In the records below, rename "checkbox" to "check box" in the lines starting with the line containing "You are a computer-use" and going on through the end of the records, then give those lines again with nothing else changed.

Entries for locating words and elements
════════════════

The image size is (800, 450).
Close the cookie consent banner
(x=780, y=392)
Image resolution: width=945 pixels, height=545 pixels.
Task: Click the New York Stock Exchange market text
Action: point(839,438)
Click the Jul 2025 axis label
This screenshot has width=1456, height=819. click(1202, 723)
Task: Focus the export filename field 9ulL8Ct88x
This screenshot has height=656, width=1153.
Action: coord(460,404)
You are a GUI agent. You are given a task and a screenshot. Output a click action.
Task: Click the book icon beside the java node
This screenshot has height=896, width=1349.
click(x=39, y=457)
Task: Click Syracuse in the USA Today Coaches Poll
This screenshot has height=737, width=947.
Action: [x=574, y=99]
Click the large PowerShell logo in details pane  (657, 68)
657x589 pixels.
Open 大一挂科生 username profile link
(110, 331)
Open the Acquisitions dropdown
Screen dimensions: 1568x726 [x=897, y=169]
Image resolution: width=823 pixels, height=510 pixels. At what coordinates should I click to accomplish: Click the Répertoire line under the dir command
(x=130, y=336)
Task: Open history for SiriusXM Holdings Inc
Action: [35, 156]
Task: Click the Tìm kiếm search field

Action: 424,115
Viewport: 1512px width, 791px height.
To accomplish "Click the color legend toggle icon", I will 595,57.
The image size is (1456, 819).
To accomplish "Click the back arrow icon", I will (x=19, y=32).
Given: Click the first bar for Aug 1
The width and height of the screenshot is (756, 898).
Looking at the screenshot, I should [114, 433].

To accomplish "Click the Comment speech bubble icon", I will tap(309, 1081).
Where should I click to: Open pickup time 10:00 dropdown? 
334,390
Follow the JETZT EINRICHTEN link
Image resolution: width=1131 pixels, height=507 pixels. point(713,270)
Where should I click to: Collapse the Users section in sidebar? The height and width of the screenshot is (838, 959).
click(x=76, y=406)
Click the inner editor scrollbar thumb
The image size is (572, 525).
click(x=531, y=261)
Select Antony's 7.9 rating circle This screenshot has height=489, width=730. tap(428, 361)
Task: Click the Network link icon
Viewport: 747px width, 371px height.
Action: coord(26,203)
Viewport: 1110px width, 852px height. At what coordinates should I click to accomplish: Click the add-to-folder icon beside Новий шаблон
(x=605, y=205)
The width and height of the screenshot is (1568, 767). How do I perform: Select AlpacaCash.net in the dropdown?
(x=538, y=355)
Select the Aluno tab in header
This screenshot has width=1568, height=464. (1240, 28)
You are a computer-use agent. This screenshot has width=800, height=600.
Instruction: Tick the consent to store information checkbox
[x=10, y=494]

════════════════

WRITTEN REPLY –
You are a computer-use agent. This screenshot has width=800, height=600.
Instruction: Tick the consent to store information check box
[x=10, y=494]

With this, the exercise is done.